Personal information
- Full name: Samuel Leslie McClements
- Date of birth: 12 May 1922
- Place of birth: Claremont, Western Australia
- Date of death: 27 October 1973 (aged 51)
- Place of death: Hobart, Tasmania
- Position(s): Ruckman

Playing career^{1}
- Years: Club / Games (Goals)
- 1941–1950: Claremont / 108
- 1951–1955: Clarence / ?
- ^{1} Playing statistics correct to the end of 1955.

= Les McClements =

Australian rules footballer

Samuel Leslie McClements (12 May 1922 – 27 October 1973) was an Australian rules footballer who played for Claremont in the West Australian National Football League (WANFL) and in Tasmania with Clarence.

Although not the tallest going around, McClements played as a ruckman and was Claremont's 'Best and fairest' winner every year from 1946 to 1950. He was unlucky not to play in a premiership as his career began the year after Claremont's strongest era where they won three successive flags.
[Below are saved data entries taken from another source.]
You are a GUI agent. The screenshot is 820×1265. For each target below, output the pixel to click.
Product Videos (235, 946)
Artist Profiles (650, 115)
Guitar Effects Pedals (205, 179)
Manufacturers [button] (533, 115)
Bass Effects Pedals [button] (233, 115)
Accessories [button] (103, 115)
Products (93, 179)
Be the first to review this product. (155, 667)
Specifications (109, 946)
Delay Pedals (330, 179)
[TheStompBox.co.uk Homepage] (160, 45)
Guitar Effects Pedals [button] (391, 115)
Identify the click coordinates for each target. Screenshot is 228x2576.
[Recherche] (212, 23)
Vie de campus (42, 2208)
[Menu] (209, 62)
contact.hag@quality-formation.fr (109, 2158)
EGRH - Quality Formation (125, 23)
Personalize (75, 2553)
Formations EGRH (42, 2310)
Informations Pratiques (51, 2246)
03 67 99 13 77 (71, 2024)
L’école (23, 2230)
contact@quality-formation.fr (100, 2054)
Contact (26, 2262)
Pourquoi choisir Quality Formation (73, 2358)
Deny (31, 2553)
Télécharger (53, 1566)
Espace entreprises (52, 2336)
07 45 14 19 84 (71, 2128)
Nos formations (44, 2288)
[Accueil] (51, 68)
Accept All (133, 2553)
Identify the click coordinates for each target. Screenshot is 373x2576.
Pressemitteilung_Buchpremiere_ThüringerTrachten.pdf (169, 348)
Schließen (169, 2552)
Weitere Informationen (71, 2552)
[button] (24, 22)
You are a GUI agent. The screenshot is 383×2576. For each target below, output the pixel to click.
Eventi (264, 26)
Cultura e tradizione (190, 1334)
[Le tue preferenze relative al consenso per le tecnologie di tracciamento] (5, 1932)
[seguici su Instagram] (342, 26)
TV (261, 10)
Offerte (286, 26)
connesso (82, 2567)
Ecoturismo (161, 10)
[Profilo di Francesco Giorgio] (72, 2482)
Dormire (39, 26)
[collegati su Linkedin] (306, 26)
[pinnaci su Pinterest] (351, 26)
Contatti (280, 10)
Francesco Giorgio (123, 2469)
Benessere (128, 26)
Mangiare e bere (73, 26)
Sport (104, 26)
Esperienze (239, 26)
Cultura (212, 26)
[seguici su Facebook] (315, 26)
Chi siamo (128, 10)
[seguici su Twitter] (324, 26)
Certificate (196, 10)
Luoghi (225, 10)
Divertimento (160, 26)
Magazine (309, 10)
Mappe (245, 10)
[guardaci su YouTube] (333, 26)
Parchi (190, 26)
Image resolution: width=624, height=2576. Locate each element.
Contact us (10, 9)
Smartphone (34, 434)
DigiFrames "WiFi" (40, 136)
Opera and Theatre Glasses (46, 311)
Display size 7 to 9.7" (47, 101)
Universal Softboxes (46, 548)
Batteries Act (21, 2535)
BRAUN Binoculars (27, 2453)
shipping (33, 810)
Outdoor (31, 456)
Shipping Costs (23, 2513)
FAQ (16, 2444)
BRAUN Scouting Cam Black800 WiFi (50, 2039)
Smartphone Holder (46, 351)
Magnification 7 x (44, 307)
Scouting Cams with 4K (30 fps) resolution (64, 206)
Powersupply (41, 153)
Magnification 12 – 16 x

McClements represented Western Australia at the 1947 Hobart Carnival, starring in their upset win over the VFL and sharing the Tassie Medal with Bob Furler of Canberra.

In Tasmania he was a good performer for Clarence, where he won two 'Best and fairest' awards and earned selection in the Tasmanian squad for the 1953 Adelaide Carnival. Three years earlier he had represented Western Australia at the Brisbane Carnival. When not playing football he worked as a truck driver for a hardware firm. He served with the 9th Division of the Australian Army during World War II, and was a member of an army football side that defeated an RAAF side in Adelaide in 1945.

His niece Lyn McClements is a gold-medal-winning Olympic swimmer.